Lipase Activity Test

Method description

Samples are homogenized in a cold phosphate buffered saline solution (PBS), pH 8.5 and then centrifuged. A protein determination by the Method of Bradford is performed on the enzyme extract (supernatant) to normalize subsequent enzyme results to the efficiency of the protein extraction. The enzyme extract is incubated at 37C with a saturating amount of triglyceride that contains sulfhydryl groups substituted for the normal carboxylic acid groups on the fatty acids. As the extracted lipase in the supernatant cleaves the modified fatty acids from the glycerol backbone, the sulfhydryl groups are made available for reaction with a color reagent (DTNB). The color reagant absorbs visible light at 412nm in direct proportion to the number of sulfhydryl groups exposed by the lipase. The appearance of absorbance with time of reaction is monitored kinetically.
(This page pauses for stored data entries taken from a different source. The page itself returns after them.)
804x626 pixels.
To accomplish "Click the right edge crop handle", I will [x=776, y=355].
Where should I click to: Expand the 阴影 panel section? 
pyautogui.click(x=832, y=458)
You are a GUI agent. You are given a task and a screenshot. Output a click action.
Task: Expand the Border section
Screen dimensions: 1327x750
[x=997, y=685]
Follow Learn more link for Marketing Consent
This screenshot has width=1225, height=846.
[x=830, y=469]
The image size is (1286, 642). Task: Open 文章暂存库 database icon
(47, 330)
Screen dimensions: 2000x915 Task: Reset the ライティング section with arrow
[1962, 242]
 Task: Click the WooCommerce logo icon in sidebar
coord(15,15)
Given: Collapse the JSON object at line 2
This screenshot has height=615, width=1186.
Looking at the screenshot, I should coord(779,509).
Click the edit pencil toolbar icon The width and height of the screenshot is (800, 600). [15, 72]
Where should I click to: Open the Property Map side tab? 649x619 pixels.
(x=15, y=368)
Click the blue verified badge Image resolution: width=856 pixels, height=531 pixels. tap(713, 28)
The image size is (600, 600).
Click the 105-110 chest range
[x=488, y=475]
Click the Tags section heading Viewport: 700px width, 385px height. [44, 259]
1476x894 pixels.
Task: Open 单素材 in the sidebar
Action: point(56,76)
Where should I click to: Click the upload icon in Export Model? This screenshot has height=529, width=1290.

The initial velocity of the reaction is determined from the reaction rate.

Acceptable matrices

cereal grains, doughs, pastas, and vegetables

Limit of quantitation

2783 Units/g

Equipment

UV/Vis spectrophotometer, homogenizer, microplate reader

Method reference

BioAssay Systems Lipase Assay Kit (DLPS-100)

Reportable unit

units per gram
One unit of enzyme catalyzes the cleavage of 1 µmole of substrate per minute under the assay conditions (pH 8.5)

Sample size requirements

20 grams

Information required by submitter

Estimates of activity if available
Composition of sample matrix

Additional information

Please keep and ship samples frozen when possible.